Lesetext –
--*--
Naturschutz im Eggarten

Im Naturschutz gibt es vielerlei gesetzliche Regelungen: Da sind EU-Richtlinien, die Bundes- und Landesebene, hinzu kommen verschiedene kommunale Verordnungen. Manche Gesetze und Verordnungen treffen nicht direkt auf das Eggarten-Gebiet zu, andere formulieren eher allgemeine Ziele. Man könnte fast auf den Gedanken kommen, dass der Eggarten einfach Pech hatte und durch die Lücken der Schutzgesetze fällt, oder doch nicht so wertvoll ist. Doch stimmt das wirklich?

Die Sicht des Planungsreferats zum Naturschutzrecht

Interessante Einblicke bietet eine Anfrage des Stadtrats Tobias Ruff aus dem Jahr 2019 und vor allem die ausführliche Antwort der Stadtbaurätin Elisabeth Merk in der Rathausumschau (nachzulesen bei LA24, dem Blog des Lokalanzeigers in Feldmoching). Die Anfrage arbeitete sich durch verschiedene Regelwerke des Naturschutzes und fragt ab, inwieweit der Eggarten dadurch geschützt sein könnte.

In ihrer Antwort erklärte die Stadtbaurätin, dass vorhandene Tierarten auch anderswo vorkommen oder die Vegetation zu gewöhnlich sei, um geschützt oder schutzwürdig zu sein. Als einzige Ausnahme nannte Merks Antwort kleinteilige Magerrasenflächen am Rand des Eggartens, die nach dem Bayerischen Naturschutzgesetz geschützt sind und im Biotopverbund berücksichtigt werden sollen. (Das ist auch die einzige Stelle in der langen Antwort, in der das Wort „Biotopverbund“ überhaupt vorkommt.)
--*--
Bereitgestelltes Material –

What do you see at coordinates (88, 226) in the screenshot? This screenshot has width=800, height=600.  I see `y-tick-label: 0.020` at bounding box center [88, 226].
--*--
Aufgaben –
(A) Erklären Sie mithilfe des Lesetextes, weshalb die Stadtbaurätin die Tierarten und die Vegetation im Eggarten nicht als geschützt oder schutzwürdig einstufte.
(B) Beantworten Sie die folgenden Fragen zum Lesetext.
(i) Welche Ebenen gesetzlicher Regelungen werden im Naturschutz neben den EU-Richtlinien genannt?
(ii) Aus welchem Jahr stammt die Anfrage von Stadtrat Tobias Ruff?
(iii) Nach welchem Gesetz sind die kleinteiligen Magerrasenflächen am Rand des Eggartens geschützt?

Lösungen im Einzelnen –
(A) Nach ihrer Antwort kommen die vorhandenen Tierarten auch anderswo vor. Außerdem sei die Vegetation zu gewöhnlich, um geschützt oder schutzwürdig zu sein.

(B)
(i) Die Bundes- und Landesebene sowie verschiedene kommunale Verordnungen.
(ii) Aus dem Jahr 2019.
(iii) Nach dem Bayerischen Naturschutzgesetz.